Britain
has some of the worst air pollution in Europe, so why does the government want
to scrap air quality monitoring stations?
For a country
whose capital city has the worst air quality in Europe, you would
expect England to be taking drastic steps to curb the problem of air pollution.
However, in a move of almost unparalleled recklessness, the government intends
to make changes that could result in the closure of up to 600 air quality
monitoring stations.
Ministers
want to remove obligations on local authorities to assess levels of air
pollution, a decision that could spell disaster for efforts to curb a problem
that causes 29,000 early deaths every year. This
scheme is part of the ‘Red Tape Challenge’, in which government departments
compete to make savings to their budgets.
What is even
more mind boggling is the justification for this irresponsible cost-cutting, as
outlined in the consultation document. After explaining the
extensive monitoring that is currently in place to assess air pollution, the
overview concludes:
“It is
therefore perhaps more important that local authorities focus their actions on
what is needed to… reduce the public health impacts of poor air quality rather
than continue their current focus on local assessment”.
In other
words, politicians wish to obscure the true scale of the problem and instead
gain some positive PR through superficial measures to green up our cities.
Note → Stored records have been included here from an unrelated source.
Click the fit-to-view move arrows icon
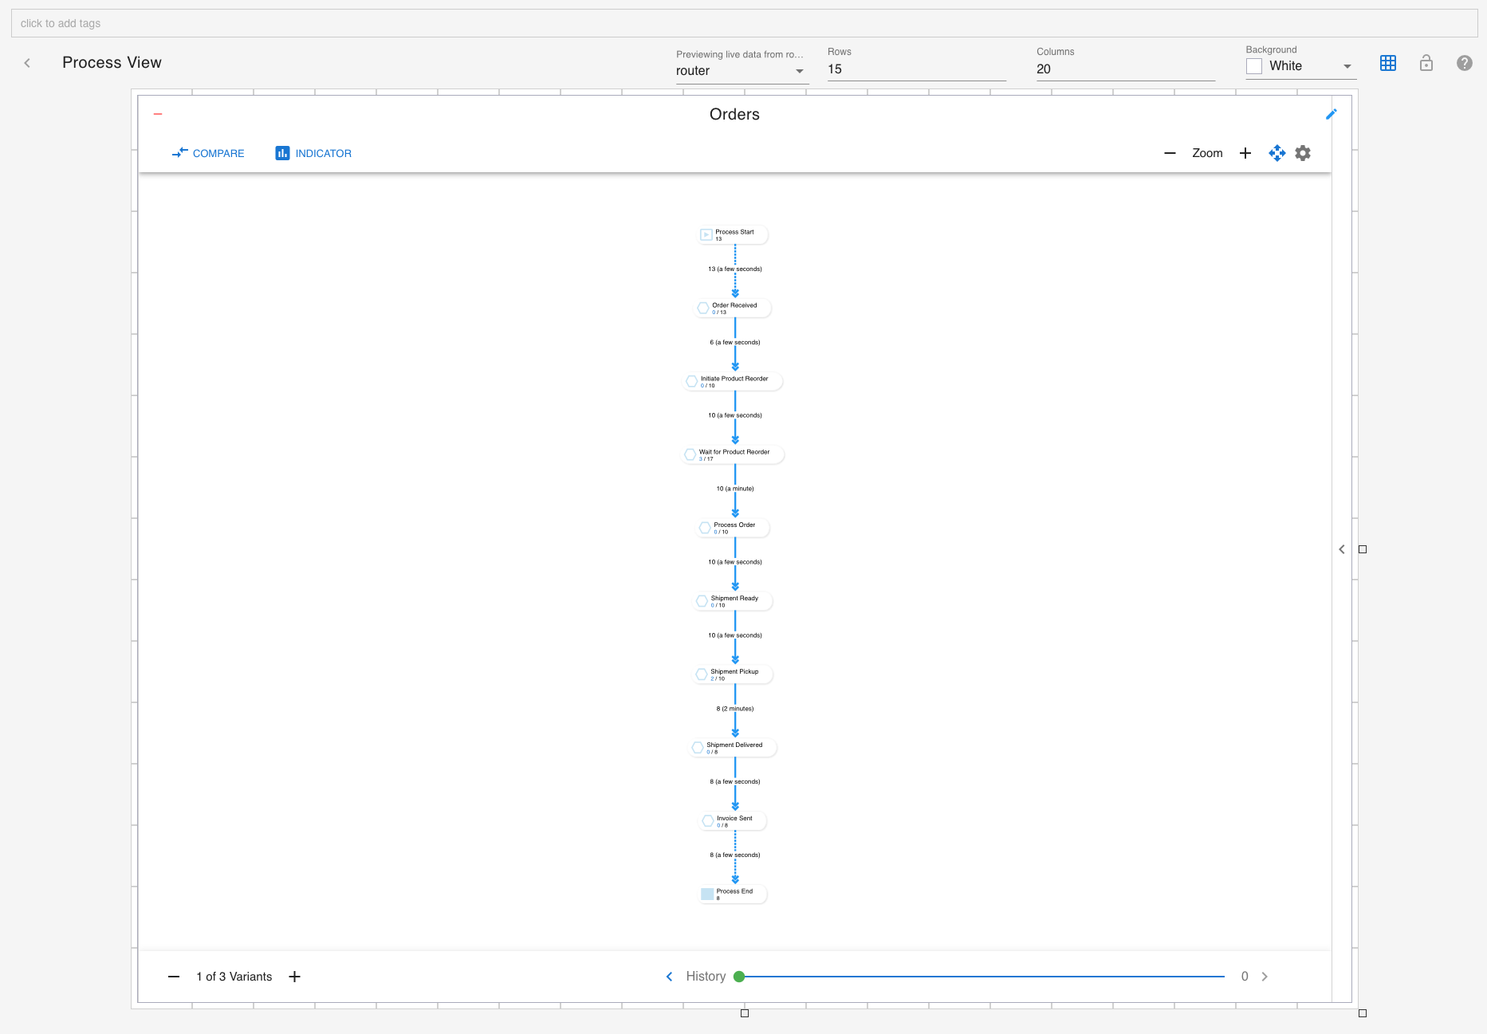Image resolution: width=1487 pixels, height=1034 pixels. click(x=1277, y=153)
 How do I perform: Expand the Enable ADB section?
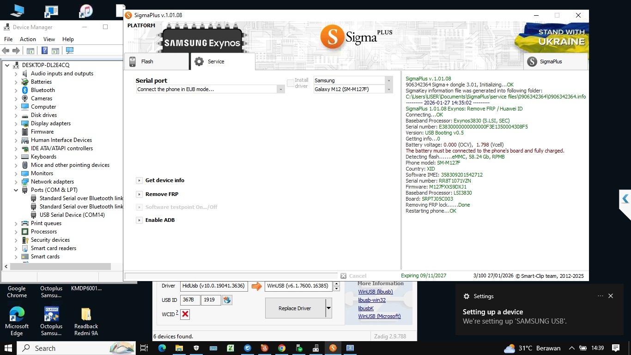pyautogui.click(x=139, y=220)
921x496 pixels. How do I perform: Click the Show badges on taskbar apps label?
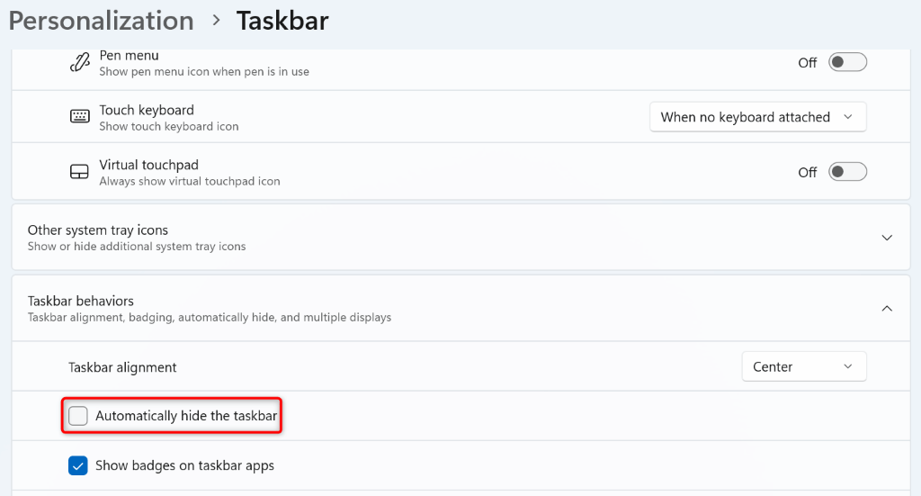(184, 465)
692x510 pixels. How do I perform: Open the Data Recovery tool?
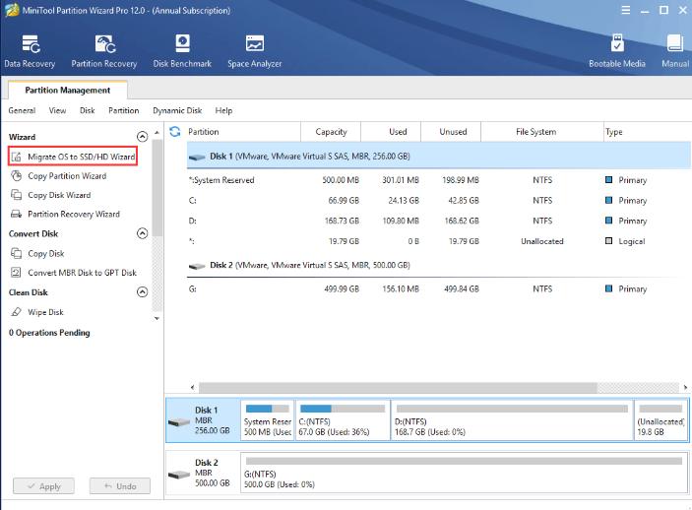click(31, 51)
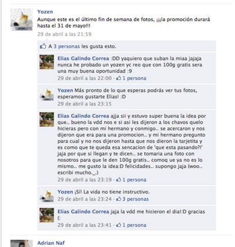Image resolution: width=235 pixels, height=247 pixels.
Task: Click "3 personas" on the 23:24 comment
Action: [x=136, y=199]
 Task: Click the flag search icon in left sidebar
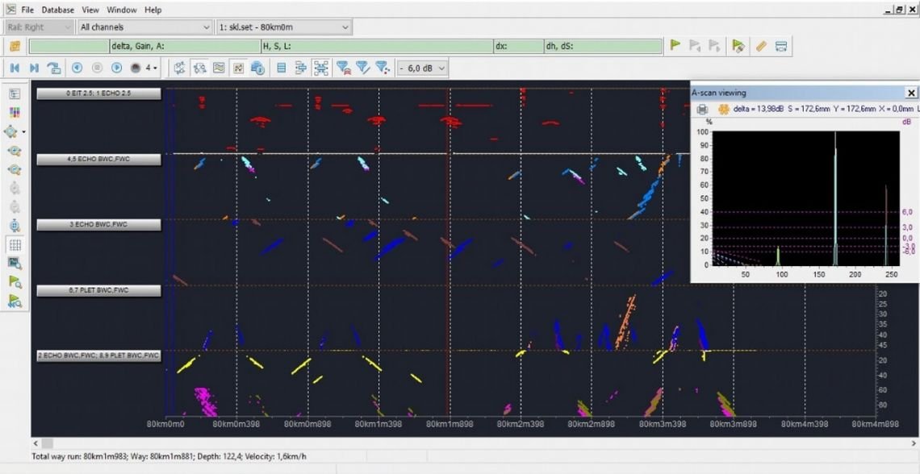coord(15,282)

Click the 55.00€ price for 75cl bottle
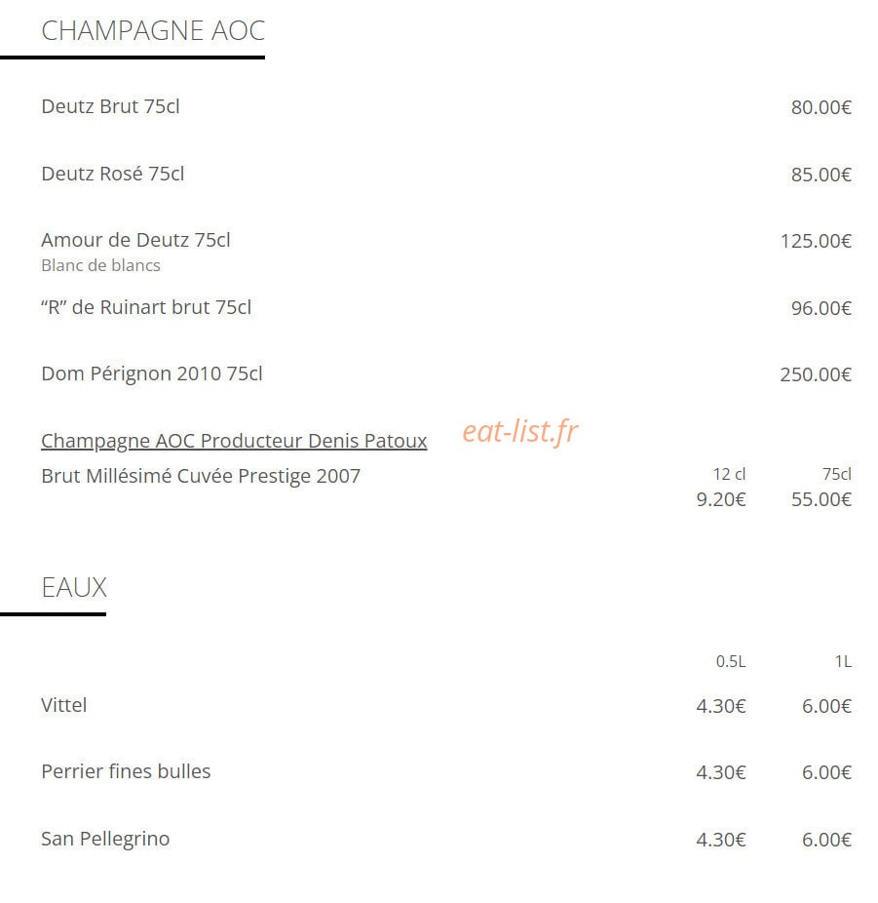coord(821,500)
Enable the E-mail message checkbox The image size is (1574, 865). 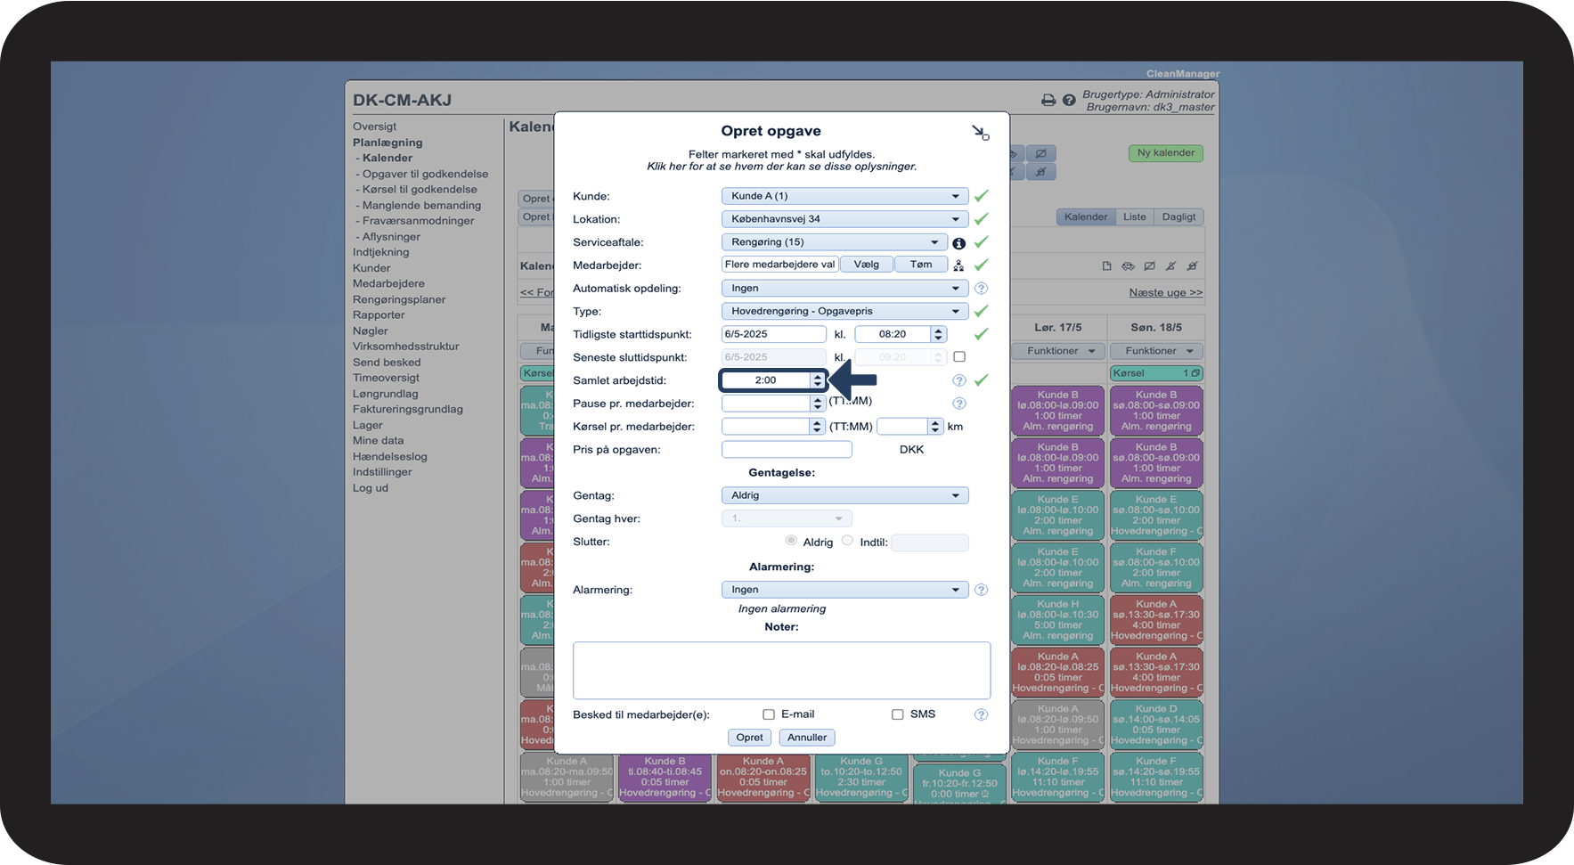[769, 714]
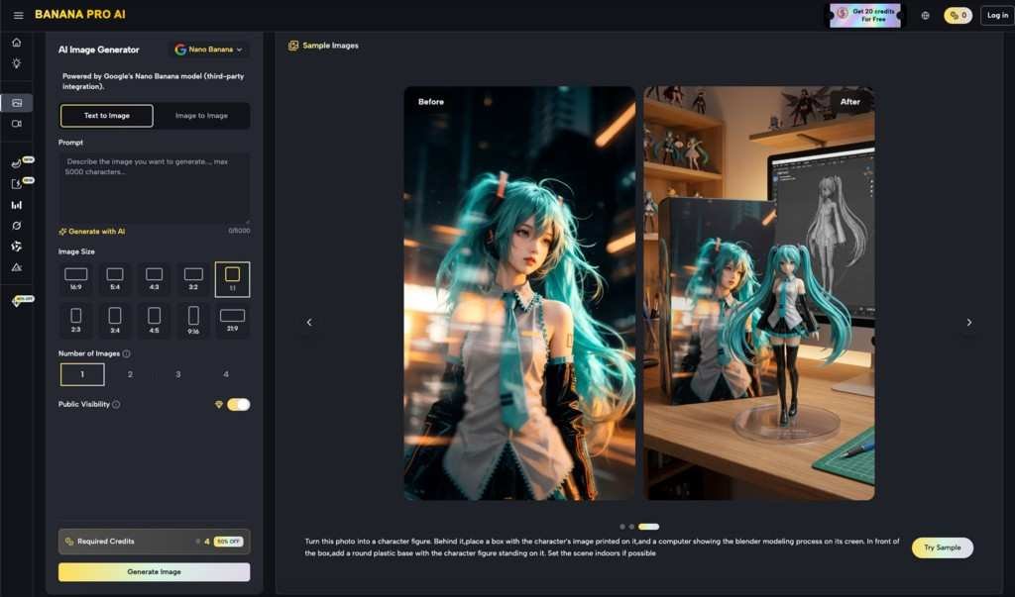Open the language globe icon in the header
The width and height of the screenshot is (1015, 597).
pyautogui.click(x=926, y=14)
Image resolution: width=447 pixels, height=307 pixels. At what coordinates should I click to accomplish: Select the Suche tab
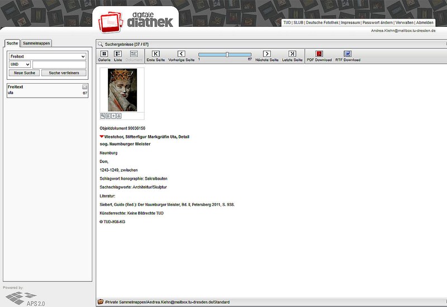point(12,43)
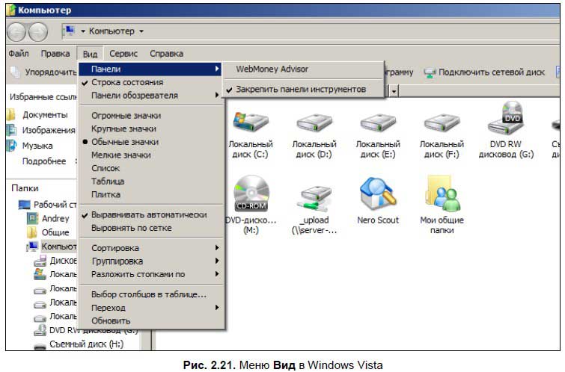The width and height of the screenshot is (565, 372).
Task: Open the Сервис menu
Action: 123,54
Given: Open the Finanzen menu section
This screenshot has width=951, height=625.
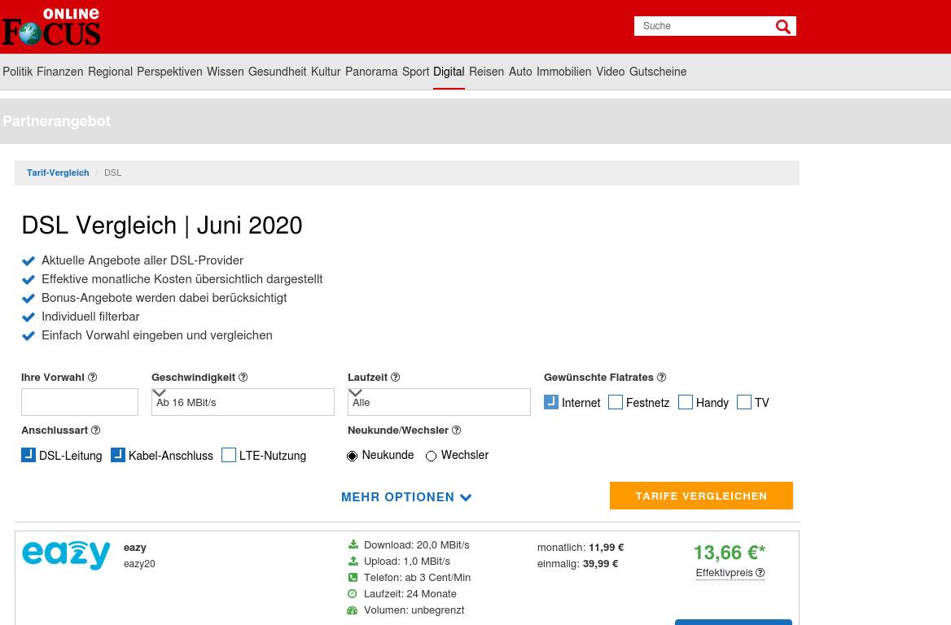Looking at the screenshot, I should [60, 72].
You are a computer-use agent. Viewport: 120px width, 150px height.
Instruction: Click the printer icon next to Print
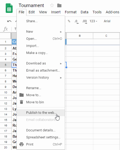point(22,144)
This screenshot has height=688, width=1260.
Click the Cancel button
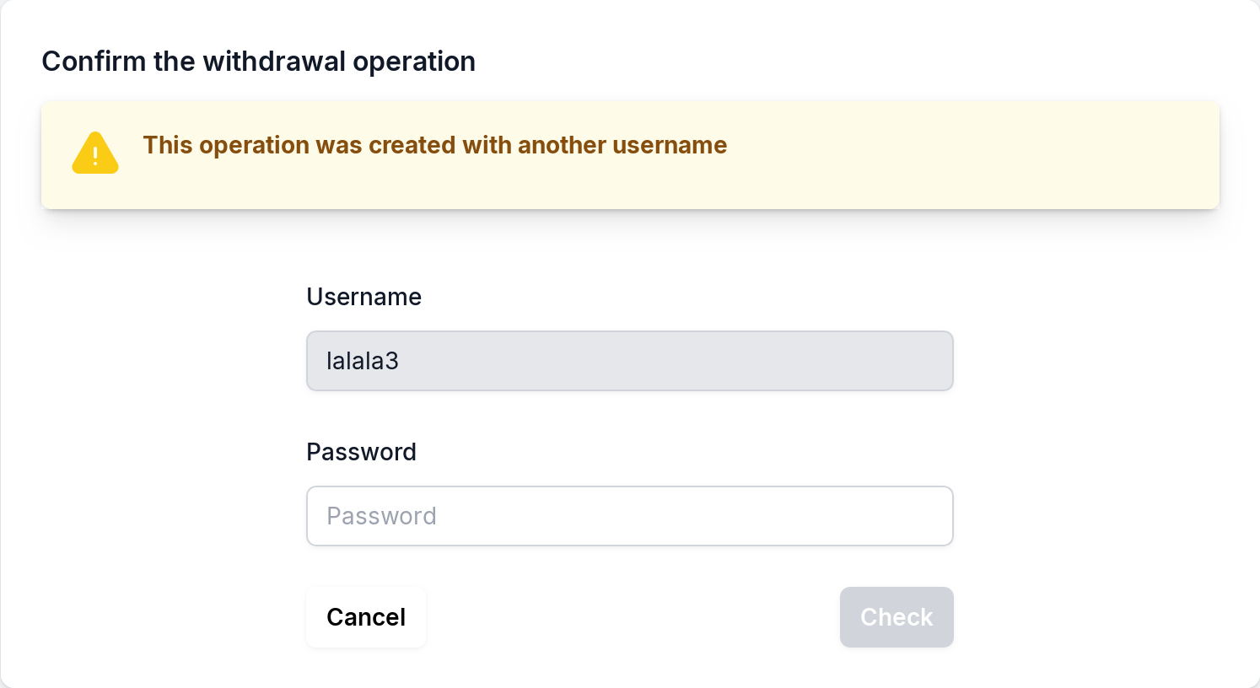[366, 617]
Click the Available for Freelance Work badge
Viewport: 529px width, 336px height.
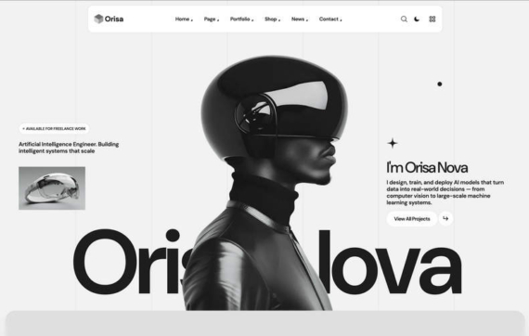coord(54,128)
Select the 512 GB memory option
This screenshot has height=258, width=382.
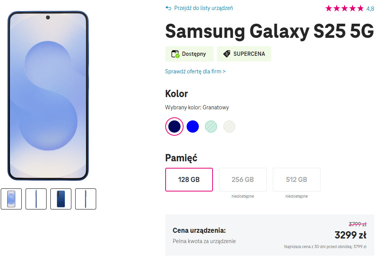[x=297, y=180]
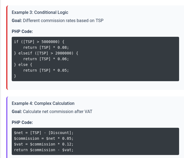Click the '$net = [TSP] - [Discount];' line

tap(44, 133)
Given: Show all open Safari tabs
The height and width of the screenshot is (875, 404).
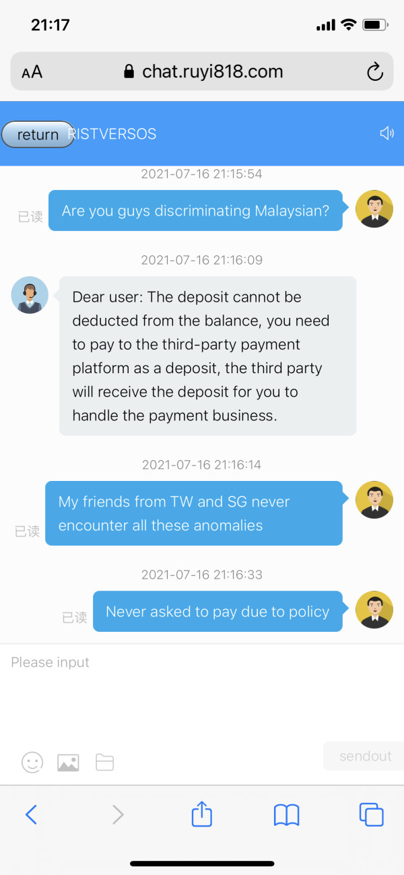Looking at the screenshot, I should pyautogui.click(x=371, y=815).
Monitoring is there for a reason – to inform and direct action. It is
impossible to have an effective air quality management strategy without it.
Justine
Greening, the excellent MP for Putney, is one senior minister who recognises
the importance of this process. She specifically identified the “detailed monitoring of air
pollution” as a means of tackling the problem in her constituency.
The
possibility of removing air quality monitoring stations is even more worrying
when we consider the lack of political action that characterises the current
approach to air pollution.
This summer,
the government twice failed on their duty to notify the
public about dangerous levels of ozone on 16 and 22 July in line with UK and
international law.
Ministers
have also refused to warn
drivers of diesel vehicles – potentially numbering in the hundreds of thousands
– that they risk legal action by removing particulate filters which reduce
emissions of carcinogenic gases.
This
catalogue of errors led to a Supreme Court ruling
this year that the government was not doing enough to tackle the problem of air
pollution. This decision by the highest court in the land could also pave the
way for legal action by the European Commission, which has the power to levy
huge fines for the government’s failure to meet air quality targets.
What is
needed is a total rethink of our approach to the problem of air pollution in
our society. Using a comparison originally made by the environmental journalist
George Monbiot, we need to make the same fuss over deaths caused by car fumes
as we do with cigarettes. Forget passive smoking, what about “passive driving”.
With smoking,
it is accepted that people have a moral right to harm themselves through their
own lifestyle choices but that this cannot be at the expense of others. Therefore,
people falling ill through passively inhaling cigarette smoke is rightfully
seen as unacceptable, and this is used as a justification for nearly all
government policies to discourage smoking.